**Data records:**

====================

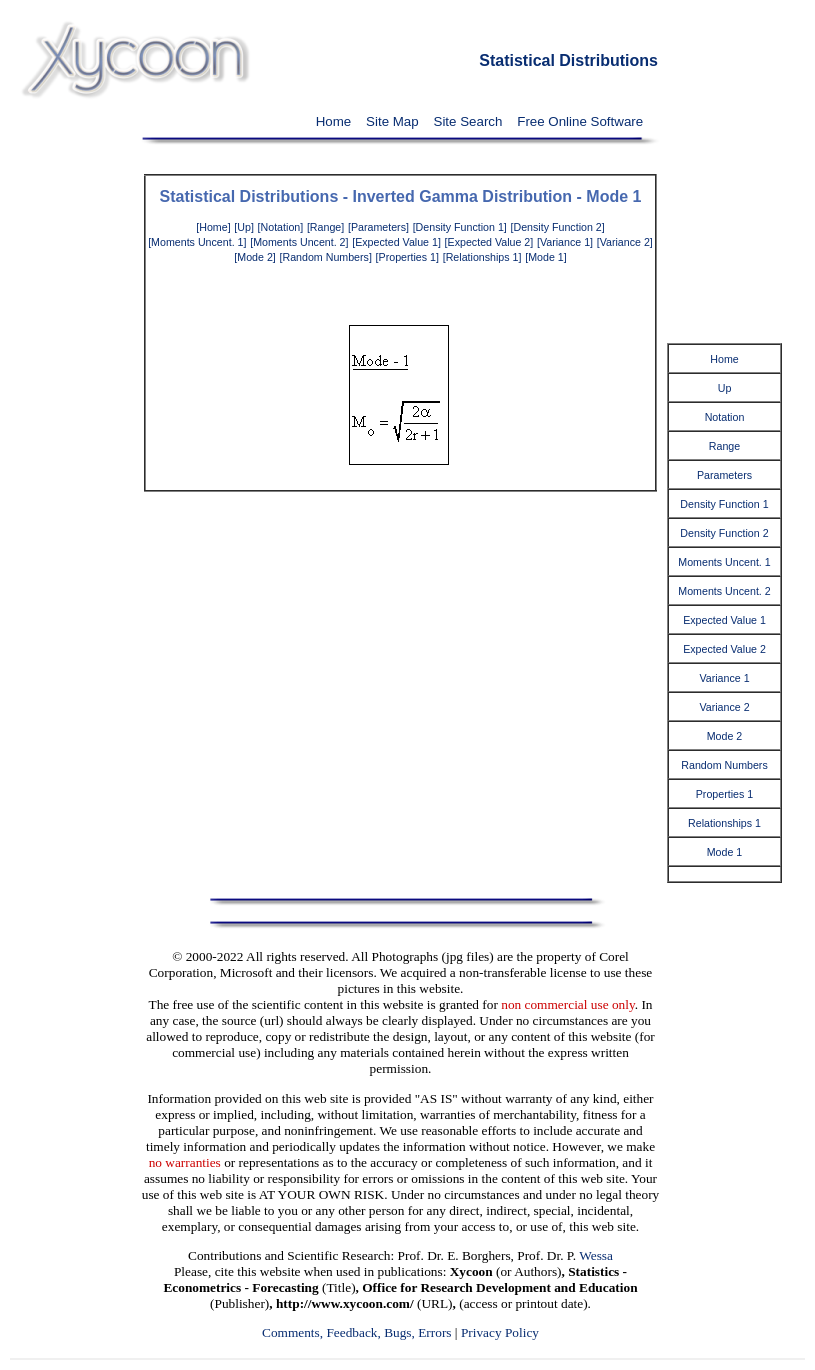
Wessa (596, 1255)
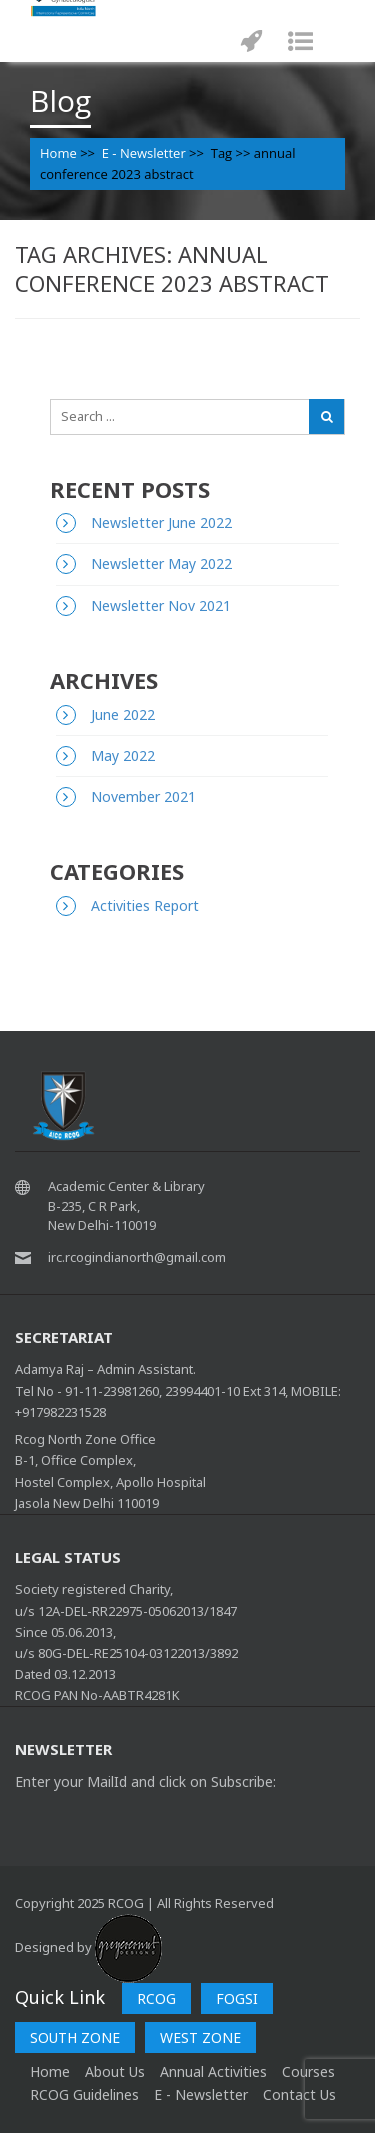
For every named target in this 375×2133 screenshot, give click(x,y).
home (50, 2071)
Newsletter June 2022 (161, 522)
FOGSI (237, 1998)
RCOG (156, 1998)
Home (58, 153)
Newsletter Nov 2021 (161, 605)
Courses (308, 2071)
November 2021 (143, 796)
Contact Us (299, 2094)
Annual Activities (213, 2071)
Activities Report (145, 905)
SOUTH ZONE (75, 2037)
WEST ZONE (200, 2037)
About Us (115, 2071)
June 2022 (123, 714)
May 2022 (123, 755)
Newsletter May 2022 (161, 563)
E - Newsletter (144, 153)
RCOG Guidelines (84, 2094)
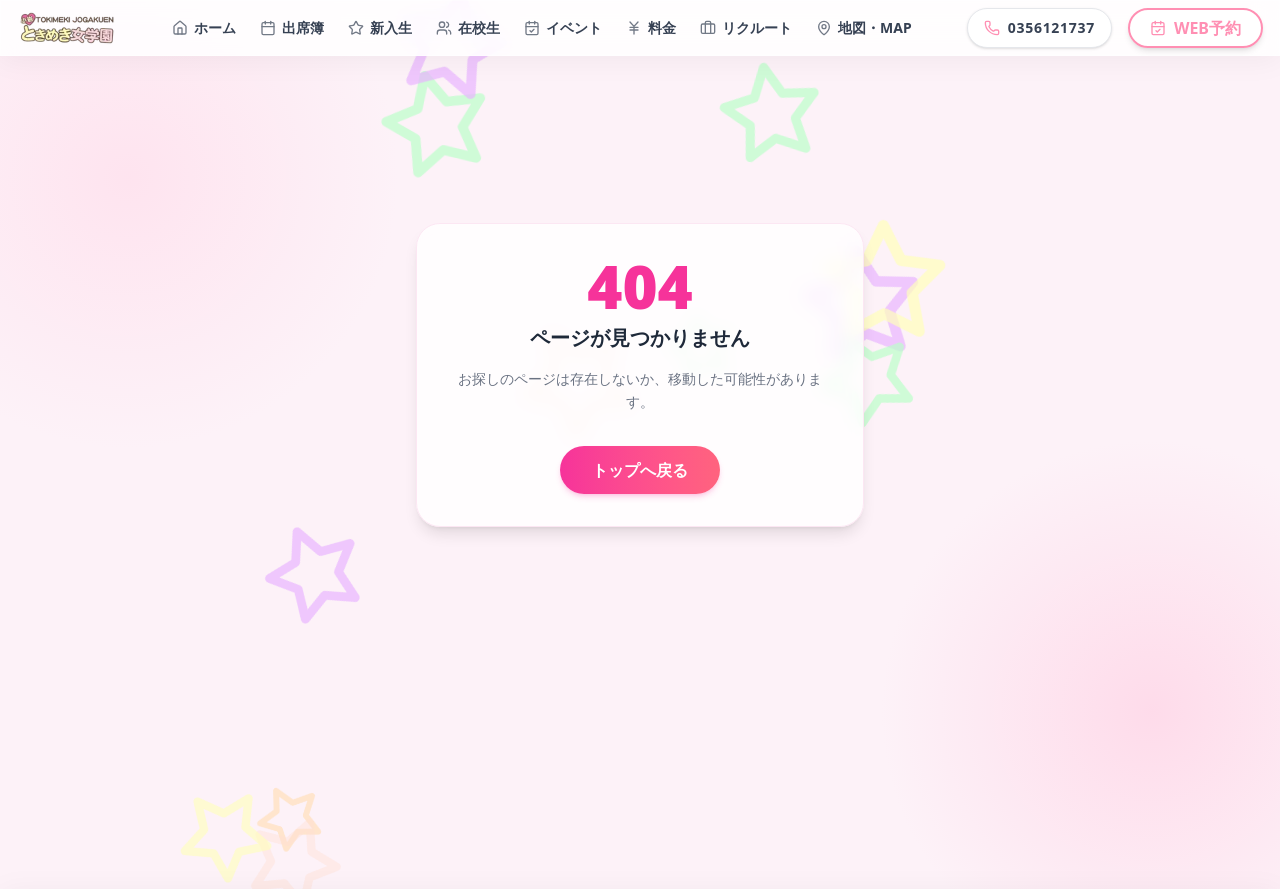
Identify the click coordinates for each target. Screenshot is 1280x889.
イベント (563, 27)
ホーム (204, 27)
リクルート (746, 27)
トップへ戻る (640, 470)
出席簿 (292, 27)
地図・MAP (864, 27)
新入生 (380, 27)
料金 (651, 27)
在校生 (468, 27)
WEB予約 (1195, 28)
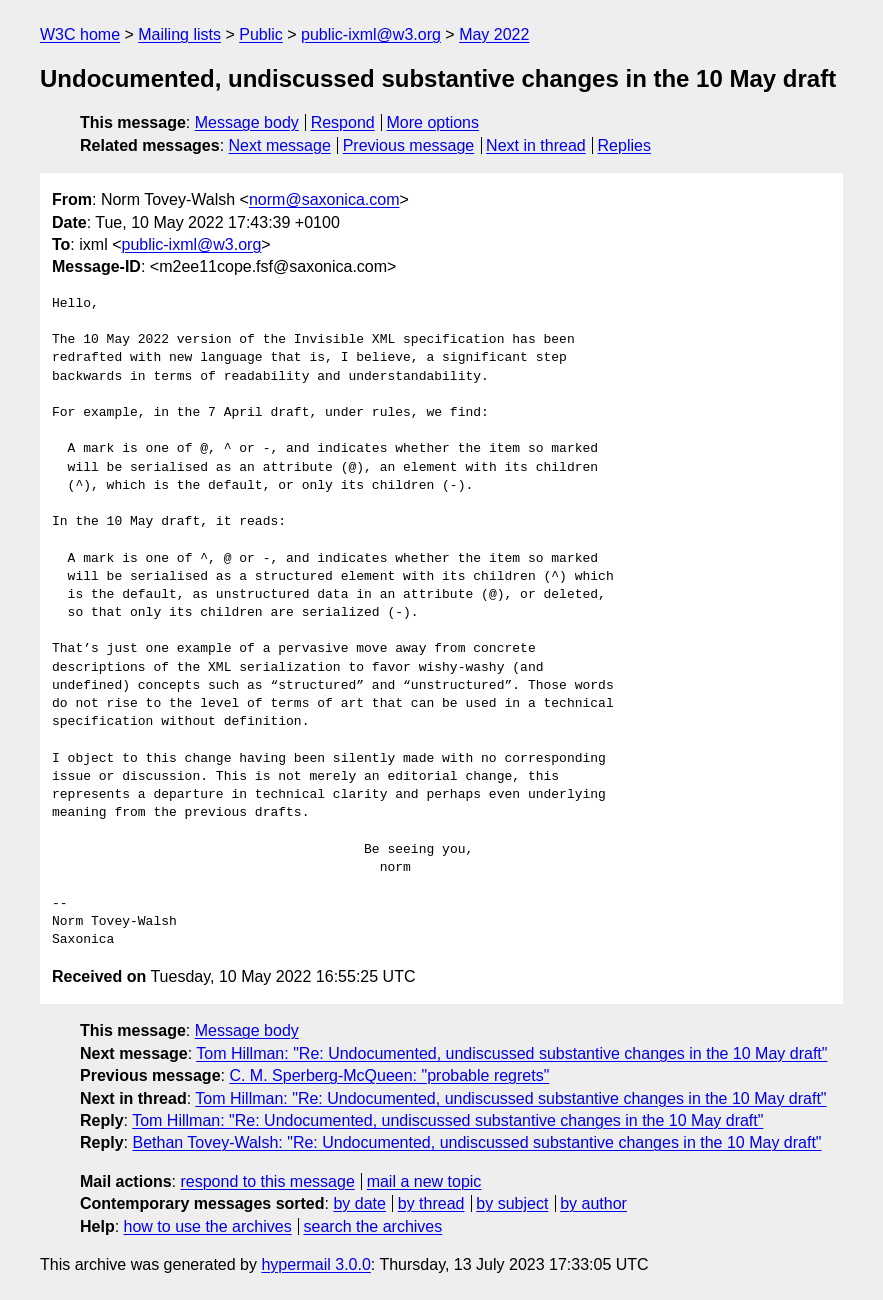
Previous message (409, 145)
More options (433, 122)
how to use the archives (208, 1226)
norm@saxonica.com (324, 199)
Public (261, 34)
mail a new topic (424, 1181)
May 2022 (494, 34)
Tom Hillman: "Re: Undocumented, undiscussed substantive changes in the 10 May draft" (511, 1053)
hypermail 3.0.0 (315, 1264)
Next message (280, 145)
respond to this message (267, 1181)
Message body (247, 122)
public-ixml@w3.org (371, 34)
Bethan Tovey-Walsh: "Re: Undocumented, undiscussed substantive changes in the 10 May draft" (476, 1142)
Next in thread (536, 145)
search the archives (373, 1226)
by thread (431, 1203)
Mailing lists (179, 34)
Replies (624, 145)
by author (593, 1203)
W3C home (80, 34)
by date (359, 1203)
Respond (343, 122)
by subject (512, 1203)
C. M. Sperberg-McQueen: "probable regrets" (389, 1075)
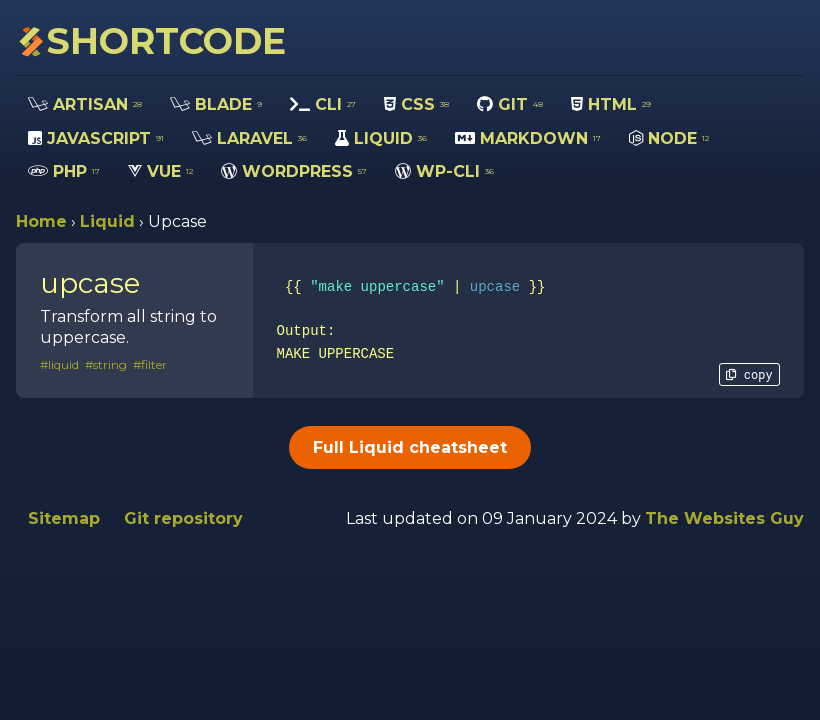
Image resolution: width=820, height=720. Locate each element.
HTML (611, 104)
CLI (323, 104)
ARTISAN (85, 104)
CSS (416, 104)
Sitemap (64, 518)
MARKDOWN (528, 138)
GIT (510, 104)
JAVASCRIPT (96, 138)
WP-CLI (444, 171)
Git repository (183, 518)
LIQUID (381, 138)
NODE (669, 138)
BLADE (216, 104)
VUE (160, 171)
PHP (64, 171)
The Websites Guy (724, 518)
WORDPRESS (294, 171)
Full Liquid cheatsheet (410, 447)
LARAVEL (249, 138)
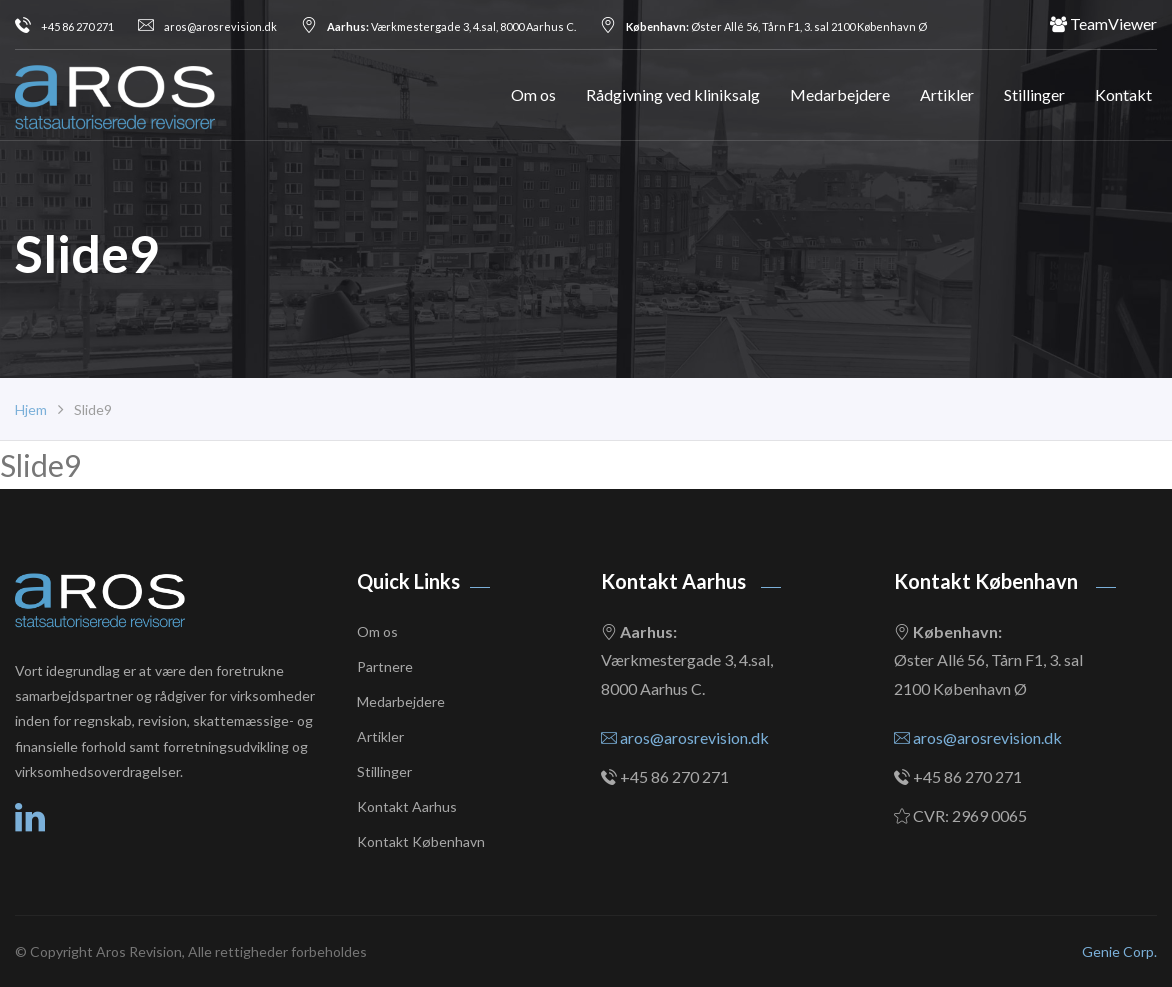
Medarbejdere (840, 94)
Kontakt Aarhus (407, 806)
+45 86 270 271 (64, 26)
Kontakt (1123, 94)
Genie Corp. (1119, 951)
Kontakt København (421, 841)
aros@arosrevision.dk (207, 26)
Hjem (31, 409)
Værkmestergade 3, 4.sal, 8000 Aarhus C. (438, 26)
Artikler (947, 94)
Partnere (385, 666)
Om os (533, 94)
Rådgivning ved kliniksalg (673, 94)
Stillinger (1034, 94)
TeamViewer (1103, 24)
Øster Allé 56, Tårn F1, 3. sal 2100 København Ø (763, 26)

====================

**Task to carry out:** Copy out the lines above, starting with the line that contains "SOUTH ZONE (75, 2037)" and going on through the line that contains "地図・MAP (864, 27)", with both of those lines included. Leave the pictures out of your answer.

**Answer below:**
SOUTH ZONE (75, 2037)
WEST ZONE (200, 2037)
About Us (115, 2071)
June 2022 (123, 714)
May 2022 (123, 755)
Newsletter May 2022 (161, 563)
E - Newsletter (144, 153)
RCOG Guidelines (84, 2094)
Identify the click coordinates for each target. Screenshot is 1280x889.
イベント (563, 27)
ホーム (204, 27)
リクルート (746, 27)
トップへ戻る (640, 470)
出席簿 (292, 27)
地図・MAP (864, 27)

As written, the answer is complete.